Mais do que nunca, afirmou, “é importante nós fortalecermos o estilo de luta que a gente travou ao longo do tempo, que é a defesa dos serviços públicos gratuitos de qualidade de educação, saúde, a defesa de uma sociedade republicana democrática”.

“Nós estamos aí com o fascismo brotando por todos os cantos, e o fascismo lida com as massas. É essencial a nossa luta nos sindicatos e fortalecendo os movimentos sociais para mostrar à população o que está em jogo, porque o que está em jogo hoje aqui é descarado”, prosseguiu.

Também se manifestaram Alexandre Pariol e Claudionor Brandão, diretores do Sindicato dos Trabalhadores da USP (Sintusp); Elisiene Lobo, diretora do Sindicato dos Trabalhadores da Unicamp (STU); e Denise Rykala, do Sindicato dos Trabalhadores do Centro Paula Souza (Sinteps).

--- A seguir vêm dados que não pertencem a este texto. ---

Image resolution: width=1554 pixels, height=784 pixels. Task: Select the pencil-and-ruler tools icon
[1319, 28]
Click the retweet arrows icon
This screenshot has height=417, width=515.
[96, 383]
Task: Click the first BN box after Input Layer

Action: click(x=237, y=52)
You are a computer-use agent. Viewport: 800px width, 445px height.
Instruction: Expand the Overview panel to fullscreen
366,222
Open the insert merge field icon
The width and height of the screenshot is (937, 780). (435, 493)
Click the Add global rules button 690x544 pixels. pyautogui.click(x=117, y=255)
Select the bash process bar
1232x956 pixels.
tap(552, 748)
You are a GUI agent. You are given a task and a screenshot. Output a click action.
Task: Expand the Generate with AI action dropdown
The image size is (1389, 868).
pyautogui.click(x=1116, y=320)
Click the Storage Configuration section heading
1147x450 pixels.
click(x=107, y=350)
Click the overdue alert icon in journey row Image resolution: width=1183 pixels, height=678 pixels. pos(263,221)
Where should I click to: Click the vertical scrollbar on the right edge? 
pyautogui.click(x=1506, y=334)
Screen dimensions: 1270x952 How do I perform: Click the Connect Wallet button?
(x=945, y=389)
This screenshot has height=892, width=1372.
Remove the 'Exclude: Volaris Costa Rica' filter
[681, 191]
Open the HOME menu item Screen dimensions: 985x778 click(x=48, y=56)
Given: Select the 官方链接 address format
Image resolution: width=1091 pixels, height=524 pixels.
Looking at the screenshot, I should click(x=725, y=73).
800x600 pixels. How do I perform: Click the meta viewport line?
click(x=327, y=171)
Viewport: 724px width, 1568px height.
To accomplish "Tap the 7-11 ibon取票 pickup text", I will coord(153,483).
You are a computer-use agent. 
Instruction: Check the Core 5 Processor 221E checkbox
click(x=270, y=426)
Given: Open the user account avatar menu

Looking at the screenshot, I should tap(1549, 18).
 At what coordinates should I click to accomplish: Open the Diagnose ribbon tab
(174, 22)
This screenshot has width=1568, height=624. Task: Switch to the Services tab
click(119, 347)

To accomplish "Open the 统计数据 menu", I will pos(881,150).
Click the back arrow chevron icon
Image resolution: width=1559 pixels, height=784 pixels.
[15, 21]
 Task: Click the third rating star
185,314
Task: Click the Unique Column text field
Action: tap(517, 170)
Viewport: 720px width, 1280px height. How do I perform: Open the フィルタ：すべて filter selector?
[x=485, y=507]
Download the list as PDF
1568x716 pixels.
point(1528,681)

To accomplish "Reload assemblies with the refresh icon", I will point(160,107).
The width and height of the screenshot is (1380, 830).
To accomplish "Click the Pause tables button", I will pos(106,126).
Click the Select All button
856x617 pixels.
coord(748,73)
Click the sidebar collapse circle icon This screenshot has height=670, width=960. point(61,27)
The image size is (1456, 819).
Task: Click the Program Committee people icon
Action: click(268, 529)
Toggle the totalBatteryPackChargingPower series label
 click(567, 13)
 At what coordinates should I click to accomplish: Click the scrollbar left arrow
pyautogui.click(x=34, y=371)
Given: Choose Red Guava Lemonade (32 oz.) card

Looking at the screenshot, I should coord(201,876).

Depois da cerimônia, houve uma confraternização em clima de festa junina no Grêmio dos Funcionários do Ipen/CTMSP.

Conheça a nova Diretoria da Adusp

A composição da nova Diretoria da Adusp é a seguinte: Márcio Moretto Ribeiro (EACH) – presidente; Fabiana Augusta Alves Jardim (FE) – 1ª vice-presidenta; Marcelo Machado De Luca de Oliveira Ribeiro (FZEA) – 2º vice-presidente; Élvio Rodrigues Martins (FFLCH) – 1º tesoureiro; Pierluigi Benevieri (IME) – 2º tesoureiro; Renata Hydee Hasue (FM) – 1ª secretária; Marcos Bernardino de Carvalho (EACH) – 2º secretário; Annie Schmaltz Hsiou (FFCLRP) – diretora regional de Ribeirão Preto; Célia Regina Orlandelli Carrer (FZEA) – diretora regional de Pirassununga; Eliel Soares Orenha (FOB) – diretor regional de Bauru; Marcelo Zaiat (EESC) – diretor regional de São Carlos; Gabrielle Weber Martins (EEL) – diretora regional de Lorena; Paulo Eduardo Moruzzi Marques (Esalq) – diretor regional de Piracicaba.